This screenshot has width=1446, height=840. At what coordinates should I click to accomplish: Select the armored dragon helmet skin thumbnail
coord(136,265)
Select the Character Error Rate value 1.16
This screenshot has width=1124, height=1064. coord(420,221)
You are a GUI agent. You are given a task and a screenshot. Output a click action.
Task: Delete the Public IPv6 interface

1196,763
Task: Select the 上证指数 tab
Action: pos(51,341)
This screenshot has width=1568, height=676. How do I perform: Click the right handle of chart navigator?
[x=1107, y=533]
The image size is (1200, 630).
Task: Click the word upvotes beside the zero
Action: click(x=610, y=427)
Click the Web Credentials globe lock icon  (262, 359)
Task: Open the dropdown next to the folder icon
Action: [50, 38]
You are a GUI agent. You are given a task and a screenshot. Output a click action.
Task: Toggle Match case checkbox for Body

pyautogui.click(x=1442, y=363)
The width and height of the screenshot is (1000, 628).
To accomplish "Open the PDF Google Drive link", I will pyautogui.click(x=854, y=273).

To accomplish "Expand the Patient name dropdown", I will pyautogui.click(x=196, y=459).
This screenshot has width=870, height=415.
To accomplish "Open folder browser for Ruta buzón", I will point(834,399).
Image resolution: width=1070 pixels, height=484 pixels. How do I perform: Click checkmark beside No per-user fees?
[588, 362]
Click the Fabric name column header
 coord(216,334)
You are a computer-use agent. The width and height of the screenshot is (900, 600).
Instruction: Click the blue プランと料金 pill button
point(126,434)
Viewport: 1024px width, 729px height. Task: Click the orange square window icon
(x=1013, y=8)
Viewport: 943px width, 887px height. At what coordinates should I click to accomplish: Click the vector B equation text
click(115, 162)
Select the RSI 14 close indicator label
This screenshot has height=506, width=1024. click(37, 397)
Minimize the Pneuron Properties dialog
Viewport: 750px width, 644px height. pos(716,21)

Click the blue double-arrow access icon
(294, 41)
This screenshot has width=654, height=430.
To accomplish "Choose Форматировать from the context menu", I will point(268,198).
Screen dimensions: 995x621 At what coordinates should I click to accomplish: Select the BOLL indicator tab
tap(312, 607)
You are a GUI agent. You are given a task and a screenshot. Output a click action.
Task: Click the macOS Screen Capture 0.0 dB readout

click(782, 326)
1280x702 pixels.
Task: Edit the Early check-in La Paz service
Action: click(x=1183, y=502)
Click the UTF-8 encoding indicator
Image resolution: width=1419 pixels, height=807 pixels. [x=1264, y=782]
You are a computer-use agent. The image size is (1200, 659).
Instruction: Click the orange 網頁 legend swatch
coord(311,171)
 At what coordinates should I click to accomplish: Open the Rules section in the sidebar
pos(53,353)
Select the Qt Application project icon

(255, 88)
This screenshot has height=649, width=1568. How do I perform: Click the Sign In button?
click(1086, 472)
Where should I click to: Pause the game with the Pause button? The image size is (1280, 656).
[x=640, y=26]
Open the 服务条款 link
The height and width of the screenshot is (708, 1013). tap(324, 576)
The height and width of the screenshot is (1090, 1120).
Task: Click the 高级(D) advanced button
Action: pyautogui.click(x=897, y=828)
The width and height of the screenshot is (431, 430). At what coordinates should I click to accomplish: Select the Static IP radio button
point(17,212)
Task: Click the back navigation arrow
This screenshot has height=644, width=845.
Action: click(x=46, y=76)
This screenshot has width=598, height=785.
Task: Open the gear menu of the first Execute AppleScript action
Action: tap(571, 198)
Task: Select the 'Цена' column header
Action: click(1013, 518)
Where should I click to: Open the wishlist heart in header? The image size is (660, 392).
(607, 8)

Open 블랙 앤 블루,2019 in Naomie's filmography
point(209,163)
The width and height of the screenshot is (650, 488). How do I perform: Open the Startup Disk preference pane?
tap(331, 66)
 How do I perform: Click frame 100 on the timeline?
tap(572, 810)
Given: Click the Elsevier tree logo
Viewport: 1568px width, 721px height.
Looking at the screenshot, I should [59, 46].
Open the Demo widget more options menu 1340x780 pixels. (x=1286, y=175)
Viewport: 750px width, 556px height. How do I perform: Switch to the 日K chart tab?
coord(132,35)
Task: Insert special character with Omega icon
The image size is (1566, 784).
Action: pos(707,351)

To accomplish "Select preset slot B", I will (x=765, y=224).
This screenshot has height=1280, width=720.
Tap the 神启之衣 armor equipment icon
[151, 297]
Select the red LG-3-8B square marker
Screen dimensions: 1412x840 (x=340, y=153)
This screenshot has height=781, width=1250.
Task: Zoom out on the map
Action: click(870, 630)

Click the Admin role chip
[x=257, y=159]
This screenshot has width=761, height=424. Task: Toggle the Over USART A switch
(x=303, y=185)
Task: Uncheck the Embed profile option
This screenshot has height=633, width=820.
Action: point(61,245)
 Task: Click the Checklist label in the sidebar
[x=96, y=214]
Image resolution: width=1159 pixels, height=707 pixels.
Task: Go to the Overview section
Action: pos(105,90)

• **ACTION ITEM**: Your answer should be all lines from the data that contain "computer".

• **SOLUTION TO THIS EXERCISE**:
You are a computer-use agent. The width and height of the screenshot is (900, 600).
You are a computer-use agent. The image size is (1200, 659).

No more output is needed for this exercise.